I have a network whose loss depends on both the prediction and the gradients.
In my python 0.3 code I used to do:

grads = torch.autograd.grad(predV, feats, torch.ones_like(predV))
ipdb> grads[0].requires_grad
ipdb> predV.requires_grad
ipdb> feats[0].requires_grad
ipdb> torch.ones_like(predV).requires_grad

Notice how the output has requires_grad True?

After some refactoring for 0.4 it suddenly has requires_grad False and now the network will not backprop the error of the gradients anymore.

The weird thing is that I try to replicate it with some toy example in pytorch 0.3 and I cannot.

import torch
x = torch.autograd.Variable(torch.ones((3, 4)), requires_grad=True)
y = x+5
torch.autograd.grad(y, x, torch.ones_like(y))[0].requires_grad
# False

So I would like to know, what exactly makes the output of torch.autograd.grad require gradients?


You need to set create_graph=True to get the graph constructed when using autograd.grad (and thus the gradients that can require gradients. See doc for more details.

This had a different behavior in 0.3.1 as can be seen in the old doc where this flag was set to True if the gradients provided are not volatile. But volatile has been removed hence this change.

I see, I had not seen this detail about volatile.

This might warrant a new issue but since it’s on the same problem of training with gradients in the loss… On my second batch that I train I get:
RuntimeError: Trying to backward through the graph a second time, but the buffers have already been freed. Specify retain_graph=True when calling backward the first time.

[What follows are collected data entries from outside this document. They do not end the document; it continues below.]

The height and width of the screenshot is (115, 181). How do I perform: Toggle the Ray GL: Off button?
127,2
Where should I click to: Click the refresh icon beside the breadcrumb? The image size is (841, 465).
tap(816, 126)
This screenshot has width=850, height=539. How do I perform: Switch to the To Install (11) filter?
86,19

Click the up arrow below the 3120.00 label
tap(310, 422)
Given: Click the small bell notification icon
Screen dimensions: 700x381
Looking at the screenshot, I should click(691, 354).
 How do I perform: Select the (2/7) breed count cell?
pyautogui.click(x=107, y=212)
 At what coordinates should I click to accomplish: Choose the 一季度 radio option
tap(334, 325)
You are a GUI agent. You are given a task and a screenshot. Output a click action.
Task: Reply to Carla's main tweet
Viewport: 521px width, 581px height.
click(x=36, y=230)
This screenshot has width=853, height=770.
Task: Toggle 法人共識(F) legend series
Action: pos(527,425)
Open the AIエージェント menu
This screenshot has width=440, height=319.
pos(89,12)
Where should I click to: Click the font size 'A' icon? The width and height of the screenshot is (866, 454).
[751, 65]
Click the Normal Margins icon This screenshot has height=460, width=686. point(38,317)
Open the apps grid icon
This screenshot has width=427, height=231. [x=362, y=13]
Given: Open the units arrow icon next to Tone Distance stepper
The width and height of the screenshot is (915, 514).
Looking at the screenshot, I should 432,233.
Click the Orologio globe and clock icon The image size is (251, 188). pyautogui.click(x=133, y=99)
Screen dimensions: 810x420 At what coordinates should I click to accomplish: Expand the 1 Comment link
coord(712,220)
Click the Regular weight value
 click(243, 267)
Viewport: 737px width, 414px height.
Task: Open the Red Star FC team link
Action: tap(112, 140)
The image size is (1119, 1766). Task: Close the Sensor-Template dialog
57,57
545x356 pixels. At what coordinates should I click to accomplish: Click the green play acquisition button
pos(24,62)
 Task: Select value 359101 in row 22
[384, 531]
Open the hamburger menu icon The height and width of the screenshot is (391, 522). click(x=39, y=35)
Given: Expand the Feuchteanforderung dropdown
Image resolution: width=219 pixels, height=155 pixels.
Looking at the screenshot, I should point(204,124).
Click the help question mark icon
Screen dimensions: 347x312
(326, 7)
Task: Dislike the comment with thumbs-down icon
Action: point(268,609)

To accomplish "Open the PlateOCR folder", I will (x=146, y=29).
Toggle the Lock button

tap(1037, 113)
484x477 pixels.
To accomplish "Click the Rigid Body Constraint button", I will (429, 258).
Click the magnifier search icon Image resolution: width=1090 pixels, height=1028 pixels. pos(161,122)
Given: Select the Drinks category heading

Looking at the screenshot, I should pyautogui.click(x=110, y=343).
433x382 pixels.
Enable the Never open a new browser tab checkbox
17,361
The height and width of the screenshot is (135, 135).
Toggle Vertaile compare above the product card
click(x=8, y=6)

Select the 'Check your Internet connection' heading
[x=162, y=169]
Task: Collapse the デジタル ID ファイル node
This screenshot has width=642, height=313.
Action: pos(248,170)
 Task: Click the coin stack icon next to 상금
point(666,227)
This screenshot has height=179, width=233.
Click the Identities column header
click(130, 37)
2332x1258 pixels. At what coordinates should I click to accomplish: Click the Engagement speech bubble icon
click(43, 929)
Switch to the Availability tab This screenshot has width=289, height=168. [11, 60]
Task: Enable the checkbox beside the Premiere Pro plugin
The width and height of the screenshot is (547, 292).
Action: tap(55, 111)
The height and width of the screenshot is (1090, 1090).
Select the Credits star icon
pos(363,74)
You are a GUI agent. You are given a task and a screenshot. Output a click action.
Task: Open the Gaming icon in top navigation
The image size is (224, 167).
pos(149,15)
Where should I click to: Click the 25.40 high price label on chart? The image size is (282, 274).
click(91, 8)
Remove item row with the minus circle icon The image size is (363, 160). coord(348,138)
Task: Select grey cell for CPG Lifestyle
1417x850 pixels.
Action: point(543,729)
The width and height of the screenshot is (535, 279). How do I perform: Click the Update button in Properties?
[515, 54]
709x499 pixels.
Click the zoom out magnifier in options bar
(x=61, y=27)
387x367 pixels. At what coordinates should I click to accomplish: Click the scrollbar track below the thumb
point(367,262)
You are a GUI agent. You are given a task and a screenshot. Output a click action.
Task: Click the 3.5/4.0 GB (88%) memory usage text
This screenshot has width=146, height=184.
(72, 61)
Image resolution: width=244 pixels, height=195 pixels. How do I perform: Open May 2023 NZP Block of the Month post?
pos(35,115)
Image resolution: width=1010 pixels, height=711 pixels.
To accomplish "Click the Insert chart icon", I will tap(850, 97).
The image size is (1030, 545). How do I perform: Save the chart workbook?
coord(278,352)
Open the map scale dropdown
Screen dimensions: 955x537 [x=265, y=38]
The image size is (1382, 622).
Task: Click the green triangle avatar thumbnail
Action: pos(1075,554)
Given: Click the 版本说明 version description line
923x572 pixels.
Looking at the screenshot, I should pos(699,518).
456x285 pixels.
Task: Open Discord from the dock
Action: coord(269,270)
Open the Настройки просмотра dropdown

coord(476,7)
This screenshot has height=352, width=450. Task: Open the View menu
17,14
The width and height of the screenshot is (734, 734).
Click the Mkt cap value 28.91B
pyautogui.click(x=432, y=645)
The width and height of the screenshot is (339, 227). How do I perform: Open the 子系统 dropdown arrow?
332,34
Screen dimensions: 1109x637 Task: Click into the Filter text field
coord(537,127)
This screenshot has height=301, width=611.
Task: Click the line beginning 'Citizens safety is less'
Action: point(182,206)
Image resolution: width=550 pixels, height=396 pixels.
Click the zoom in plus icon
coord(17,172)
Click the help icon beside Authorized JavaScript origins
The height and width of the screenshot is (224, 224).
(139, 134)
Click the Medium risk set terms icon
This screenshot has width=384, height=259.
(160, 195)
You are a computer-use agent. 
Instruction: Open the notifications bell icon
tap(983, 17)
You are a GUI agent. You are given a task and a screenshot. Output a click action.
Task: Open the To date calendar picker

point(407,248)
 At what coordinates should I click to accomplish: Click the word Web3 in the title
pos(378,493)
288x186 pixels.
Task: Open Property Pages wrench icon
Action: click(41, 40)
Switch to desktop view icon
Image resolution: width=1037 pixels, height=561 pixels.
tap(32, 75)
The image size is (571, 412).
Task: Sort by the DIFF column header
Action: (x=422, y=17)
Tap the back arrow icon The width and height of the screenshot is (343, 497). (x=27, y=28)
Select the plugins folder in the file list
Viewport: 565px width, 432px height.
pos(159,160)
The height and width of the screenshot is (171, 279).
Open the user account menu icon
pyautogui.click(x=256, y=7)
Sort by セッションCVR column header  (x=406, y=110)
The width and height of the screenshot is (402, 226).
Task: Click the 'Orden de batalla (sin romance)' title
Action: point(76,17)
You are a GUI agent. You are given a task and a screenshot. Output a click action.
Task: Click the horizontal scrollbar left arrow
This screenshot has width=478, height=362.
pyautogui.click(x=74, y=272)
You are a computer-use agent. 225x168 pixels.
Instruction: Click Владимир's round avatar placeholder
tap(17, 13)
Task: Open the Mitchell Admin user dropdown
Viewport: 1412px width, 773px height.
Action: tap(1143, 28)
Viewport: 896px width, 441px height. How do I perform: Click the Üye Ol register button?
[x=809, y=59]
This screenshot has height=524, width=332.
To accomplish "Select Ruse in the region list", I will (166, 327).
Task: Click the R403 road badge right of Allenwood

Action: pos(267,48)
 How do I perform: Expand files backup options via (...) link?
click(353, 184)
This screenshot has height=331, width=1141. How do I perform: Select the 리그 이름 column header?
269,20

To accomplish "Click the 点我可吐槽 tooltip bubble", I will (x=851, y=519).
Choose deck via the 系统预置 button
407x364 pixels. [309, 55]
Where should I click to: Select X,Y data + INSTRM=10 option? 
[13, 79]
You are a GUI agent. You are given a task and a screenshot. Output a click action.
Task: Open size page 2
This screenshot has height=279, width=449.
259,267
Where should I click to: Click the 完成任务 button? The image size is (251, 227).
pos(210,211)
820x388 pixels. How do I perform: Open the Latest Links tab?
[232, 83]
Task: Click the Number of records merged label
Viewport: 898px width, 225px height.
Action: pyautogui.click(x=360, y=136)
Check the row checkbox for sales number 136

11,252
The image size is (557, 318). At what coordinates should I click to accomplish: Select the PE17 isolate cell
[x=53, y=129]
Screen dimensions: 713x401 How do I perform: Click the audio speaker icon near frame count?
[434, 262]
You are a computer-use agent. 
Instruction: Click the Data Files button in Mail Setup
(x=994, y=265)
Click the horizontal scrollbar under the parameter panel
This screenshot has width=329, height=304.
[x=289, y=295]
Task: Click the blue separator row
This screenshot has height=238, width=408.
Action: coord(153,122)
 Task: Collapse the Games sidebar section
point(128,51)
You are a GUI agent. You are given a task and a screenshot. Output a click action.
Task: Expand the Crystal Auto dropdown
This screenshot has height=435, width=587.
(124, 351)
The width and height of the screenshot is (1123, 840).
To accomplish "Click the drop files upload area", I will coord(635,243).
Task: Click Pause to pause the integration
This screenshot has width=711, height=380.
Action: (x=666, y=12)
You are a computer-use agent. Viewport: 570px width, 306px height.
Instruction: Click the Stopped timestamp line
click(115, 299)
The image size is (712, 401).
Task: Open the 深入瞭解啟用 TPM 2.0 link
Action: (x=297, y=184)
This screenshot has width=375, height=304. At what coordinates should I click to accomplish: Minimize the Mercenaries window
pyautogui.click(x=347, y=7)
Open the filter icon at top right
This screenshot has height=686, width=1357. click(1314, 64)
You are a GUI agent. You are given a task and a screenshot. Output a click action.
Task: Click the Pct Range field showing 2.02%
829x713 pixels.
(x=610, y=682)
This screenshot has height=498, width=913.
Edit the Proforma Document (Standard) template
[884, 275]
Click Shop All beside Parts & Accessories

Each batch loop now does roughly (cutting out details):

y = model.forward(x)
grads = torch.autograd.grad(y, x, torch.ones_like(y), create_graph=True) # to get the gradients 
loss = realgrad - grads
loss.backward() # to backprop the errors. The second time (second loop) this is called it errors

I don’t understand how I could get an error on the second batch while it works fine on the first batch.

I would guess that you do operations that require gradients outsite of your training loop. And so this part is common to every batches and will be ok for the first one. But the second one will try to use this same part of the graph and will fail because you already backproped through it.

1 Like

So just to be sure, here you mean as “training loop” everything that is between zero_grad and backward, right?

Yes you are right, I preallocate some tensors before starting the training (I really need to preallocate them for this application). What would be the best way of resetting them so that they can be backpropped again?

In the past I just re-wrapped them in a Variable and that worked

yes, training loop is the loop that iterates over the different batches.
These buffer should not require grad or perform operations linked to things that require grad. If they do and you don’t want these to be part of the backward, use the torch.no_grad() context manager.

1 Like